The textures, the squelching. The assembly line of muscles effortlessly sucking you down screaming and clawing into your new, dimly-lit pinkish home. A warm, quiet pouch of caustic ooze. A place where someone could get away from it all, relax, be digested in peace. This isn’t so bad, Chael thought, as a sphincter opened in the pouch, and sucked them screaming and clawing into a second stomach, then a third, then a forth. Each one darker, each one lined with rougher and rougher stomach burs, each one home to larger and larger symbiotic digestive organisms, and each one smelling different, with a different flavour of acid, each stronger than the last.

It was in the forth stomach, with its thumb-sized stomach ticks, and its notes of applewood and persimmon, almond and rotting algae-mold, that Chael started wondering if they should try to pull off one of their own fingernails. But no, instead they would have to escape from this giant slug’s digestive track the old-fashioned way. Grit, guts, roguish ingenuity, and hopefully not the colon.

They felt around in their shepherd’s jacket, which was bleaching at a visible rate. Normally, Chael would have five daggers hidden away, the standard family-pack of blades most rogues carry at all times. But today was special. Today was the day they were being eaten alive. An occasion like this calls for… a handful of grain. A scrap of leather. A dog whistle. And the dullest shepherd’s tool ever stolen. Shepherd’s tools were invaluable little things. There was nothing better for clipping burrs out of wool, cleaning hooves, and bouncing uselessly off of a giant slug’s rubbery stomach lining.

Chael put the tool back inside the dissolving jacket’s pocket and took a breath of sour air. They were so close. Less than a foot of translucent slug separated them from freedom. They could see out. Through the twelve inches of membrane and gel they watched dungeon walls streak by, rocks fall, acid spray, spells being cast. Mahani and Glig must be trying to fight this thing after all. Chael felt warmed briefly, by either the thought of having friends, or by the acid, but after the lengthy tour of this slug’s interior, Chael knew how this encounter was going to end: Digestion all around. They were severely outmatched, painfully underpowered, and level-inappropriate by any calculation.

Chael was what the dungeoneering community would call a 4th level rogue. Or at least that’s what they scored last time they took the test. Mahani was a little harder to classify. She was a summoner, but also trained as a hedge wizard. Maybe some sort of multi-class then. A couple levels of this, a couple levels of that. It didn’t matter. Chael couldn’t think of anything either a hedge wizard or summoner could pull with enough firepower to kill this thing. This slug could swallow a grizzly bear whole. And then Chael would just end up sharing this stomach with an angry grizzly bear.

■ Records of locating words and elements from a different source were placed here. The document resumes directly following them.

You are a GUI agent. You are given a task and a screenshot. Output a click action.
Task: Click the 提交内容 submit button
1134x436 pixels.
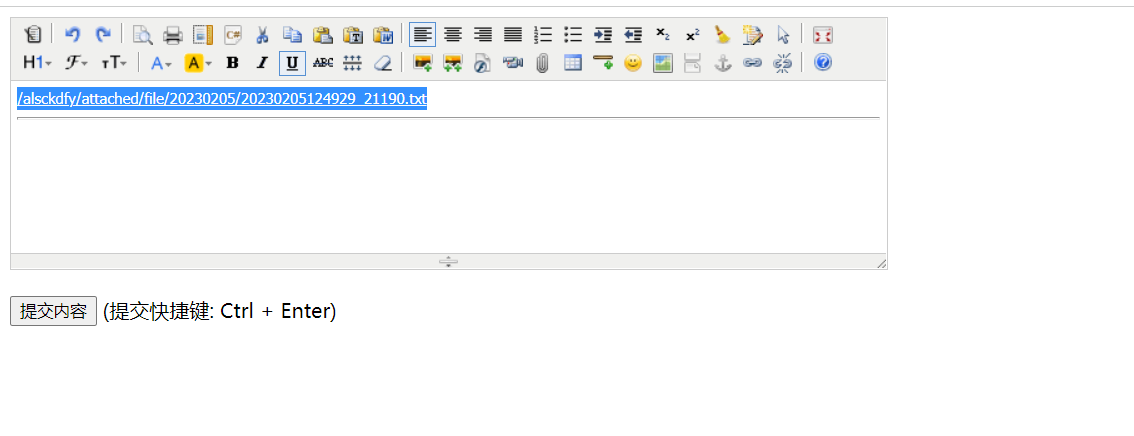54,311
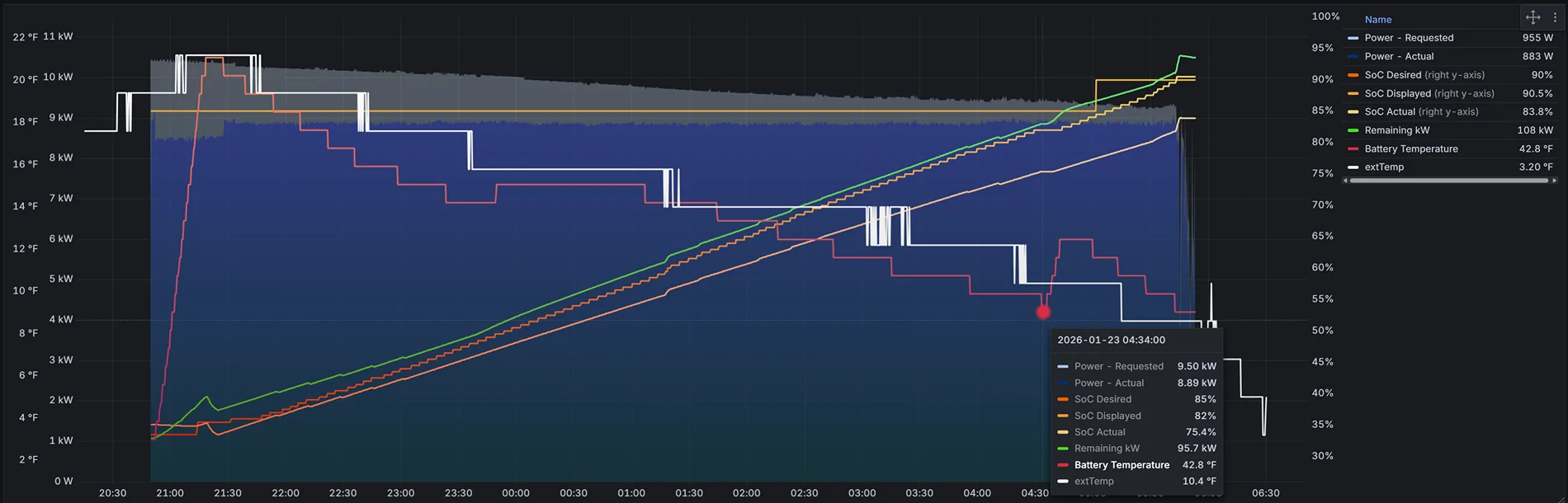The image size is (1568, 503).
Task: Click the legend scrollbar's right arrow
Action: [x=1555, y=181]
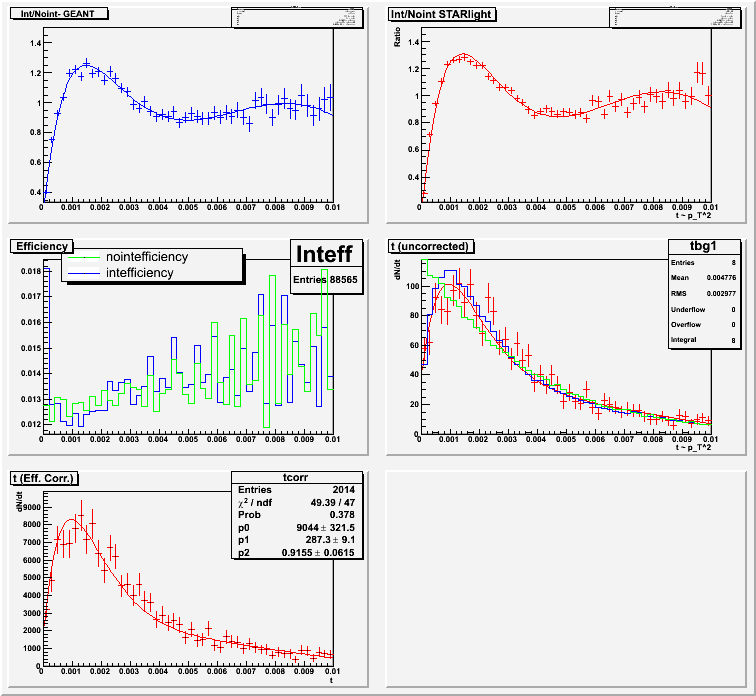Select the 'tcorr' fit box Entries row
The image size is (756, 696).
coord(294,488)
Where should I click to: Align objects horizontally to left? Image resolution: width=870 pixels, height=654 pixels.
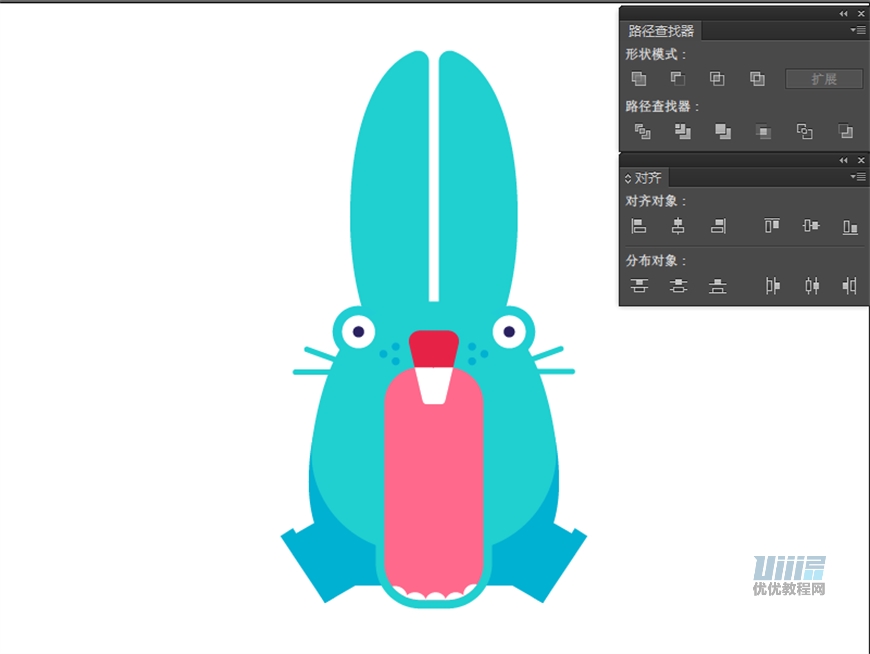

And Glig. Well, Glig was what Chael and the dungeoneering community would call a reluctant hero. Brought into the adventure through a great misfortune he didn’t deserve, surviving mostly by cashing in on that luck debt as needed. A level 1 or 2 commoner, with most of his skills centered around farming and pulling off fingernails. But slugs don’t have fingernails, luck runs out, and for every commoner who miraculously survives adventuring long enough to get written into some bardic song, there were a dozen who die exactly as you’d expect, in this case by being eaten by a level 9 Crazed Hellspawnic Dungeon Slug.

They couldn’t kill it.

Chael watched their sword pass by, still resting peacefully against an undisturbed part of the dungeon wall. And without something with a pointy-end, Chael wasn’t going to escape either.

The stomach convulsed and low gurgling echoed through the slug’s body. It had just swallowed something else. Chael sloshed over to the far wall, not sure whether to be ready to fight a grizzly bear with nothing but a dull shepherd’s tool, or whether to be ready with a roguish wisecrack for Mahani. “Nice of you to drop in.” “Funny meeting you here.” “Guess we weren’t too weird to eat this time.” Nailed it.

But it wasn’t Mahani, or a grizzly, it was something else. Something with a pointy end. A lot of pointy ends. A thrashing, four-point rack of antlers, attached to the bewildered, bellowing head of a purple elk.

Chael narrowly avoided the flailing antlers, their eyes widening. Those things could kill them, but they could also puncture this membrane! Judging from the slime and viscera hanging off of the antlers, they had probably already done it a few times on the way down. Blueish-green slug blood was already trickling in from further up the digestive track. Chael smiled, dodging again. Mahani didn’t have to be a high-level summoner, she just had to summon the right things. And Chael didn’t need cut their own way out, they just needed to survive these antlers for a few more rounds.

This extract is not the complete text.